To get here, many of these players braved harrowing journeys. Most fled persecution in their homelands. All have escaped either prison, war, or poverty.
Mamadi, Akar, and Karim are not their real names. These players will never end up with their pictures on trading cards. Authorities in their countries believe they are dead – and if they knew the truth, it would put their families at home in danger.
Trading cards or not, this year, these men will be competing for the championship in the Italian soccer league’s third division. The 25-man squad is made up of players from the world’s trouble spots: Afghanistan, Eritrea, Guinea, Iraq, Nigeria, Sudan, Togo, and the Democratic Republic of Congo. Most of them have only recently arrived in Italy.
Bereft of jobs and homes, they live in “welcoming centers” and are dependent on the welfare services that Rome provides for them.

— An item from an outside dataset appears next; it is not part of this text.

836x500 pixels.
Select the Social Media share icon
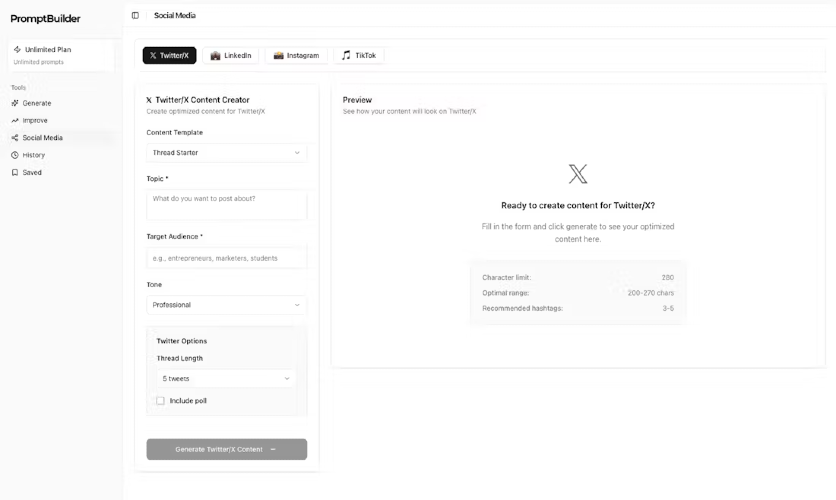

The team’s name, Liberi Nantes, comes from a verse in Book I of the “Aeneid” by Virgil. The exiled Trojans, fleeing their burning city, had shipwrecked and only a few of them (rari nantes) immersed in the vast sea (in gurgite vasto) reached shore. The Trojans were refugees, too, forced to flee a war, and, like the players of the Liberi Nantes, they crossed the Mediterranean in search of a place to start life anew.
More than 2,700 years later, in the same place they settled, Ibrahin makes an impressive save as he jumps to catch a ball hurtling toward his goal. The imposing Togolese is the captain and goalkeeper of the squad.
Before he steps out onto the field, he kisses a picture of his son, which he keeps on his cellphone. Ibrahin (not his real name) hasn’t seen him since before he was sent to a military prison back in Togo almost a year ago. He says he was arrested for participating in a protest against President Faure Gnassinbé, who was elected in 2005 amid suspicions of vote-rigging. At the time, Ibrahin, a member of an opposition party, was working as an engineer.
Government security forces clashed violently with protestors over a labor contract. “They massacred thousands of people, and the newspapers didn’t talk about it,” says Ibrahin.
He decided to flee the country, a move that cost him $1,200 – a lifetime’s saving for most Togolese. Unable to get a European travel visa, Ibrahin journeyed through the desert between Niger and Libya with 20 other refugees. Then, he survived a treacherous trip across rough waters from Tripoli to Lampedusa, an island off Sicily, in a dinghy with 40 passengers.
“Sometimes, we eat dinner together, and when I talk to him, my problems seem so small,” says Giulio Gualerzi, the coach of the team.